I must say, the slingshotforum has a little more activity and more on slingshot tech in general..... but the shed is an excellent hunting and country ways site.

Just a suggestion, nice catty, nice bands, excellent kill.

Cheers - John


----------



## Garypco

BaneofSmallGame said:


> Looks good to me, It really is whatever you are most comfortable with. If you want more info and stats on squares and hunting I would suggest taking a look on this forum.
> 
> http://jacksshed.myf...m.org/index.php
> 
> I must say, the slingshotforum has a little more activity and more on slingshot tech in general..... but the shed is an excellent hunting and country ways site.
> 
> Just a suggestion, nice catty, nice bands, excellent kill.
> 
> Cheers - John


cheers frogman,and thanks john....im happy and improving my shooting all the time... its just a case of learning what i can on the road to improvement....etc etc... im just familiar with what ive learnt myself and realise theres so much more out there to learn.... even masters at the art of this game.... i just wanna see what i can do to improve things as quickly as i can.....


----------



## A+ Slingshots

How bout mine!!!!!







Shameless plug of a picture to follow........

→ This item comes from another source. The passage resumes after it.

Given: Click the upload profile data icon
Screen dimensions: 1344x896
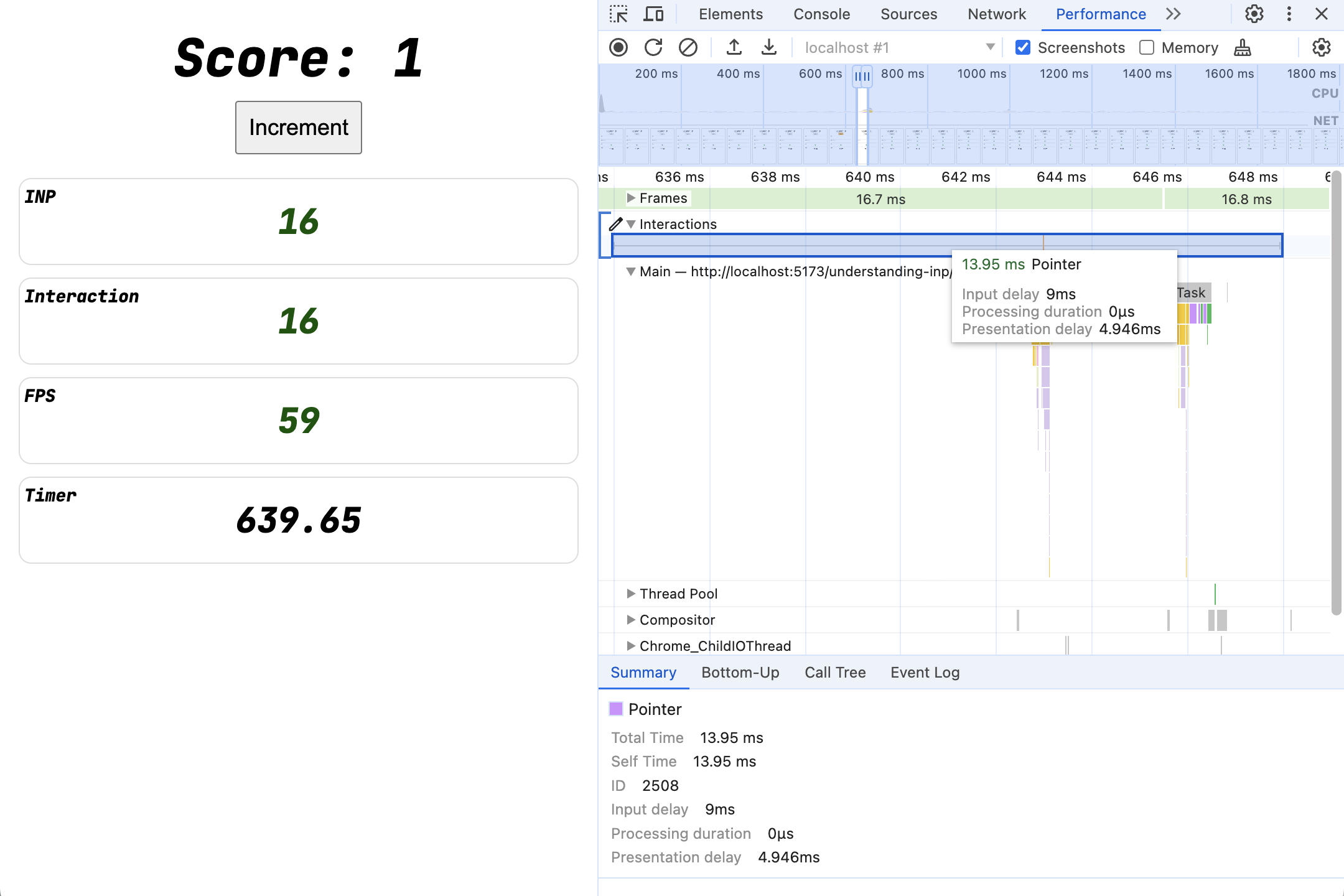Looking at the screenshot, I should coord(734,47).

That's an older pic without our new logo, but the design has remained unchanged!!!

That's so true Frogman and Bane!!!


----------



## John-Boy

^^^^ I could recommend A+ slingshots all day long, perry certainly produces the goods!! Im a recent owner of a PS-1 and it shoots perfect everytime, keep your eyes peeled for a vid from myself as proof!!


----------



## philly

You have an excellent frame now, maybe just buy a few different band sets an see what improvement you get if any. My problem and that of many others I think is having a number of flips and wanting to shoot them all. I suppose if you stay with one setup you will improve at a faster rate.
Philly


----------



## John-Boy

philly said:


> You have an excellent frame now, maybe just buy a few different band sets an see what improvement you get if any. My problem and that of many others I think is having a number of flips and wanting to shoot them all. I suppose if you stay with one setup you will improve at a faster rate.
> Philly


I couldn't agree more, stick with what your used to, i started out with a natural that i made myself and over time i got better with different grades of bands til i reached the max of theraband gold flatband and silver tubes. I prefer the gold as it is an easier pull with effective power and accuracy. The trick to this is to move up grades of your prefered bands (tubes, squire, flat, chained etc) til you reach a managable draw force that you can shot accurately consistently. Best of luck in your quest to find field dominance


----------



## hawk2009

your getting decent power enough to kill your prey you have already proved that so just concentrate on your accuracy there is no need to change.If your happy with what you have why change.


----------



## philly

Hey Perry, thought you only killed cans? Did you buy those rabbits from Nico? (He he)
Philly


----------



## A+ Slingshots

philly said:


> Hey Perry, thought you only killed cans? Did you buy those rabbits from Nico? (He he)
> Philly


Nope..... I said I "mostly" kill cans nowadays.... mostly a time issue. I love hunting!!







BTW that pic was courtesy of Yeeharr. Haven't seen him around in a bit.


----------



## MedMan

Guys, may I ask? Whats the maximum game size youd recomend to be possible with a sling shot?

Rabbits and pidgeons are all good. But have you known anyone to take down deer and pig?

Also... I bought me a slingshot last year to take home some ducks from the strream. Though I missed them all due to my lack of skill and the fact that I was going for headshots..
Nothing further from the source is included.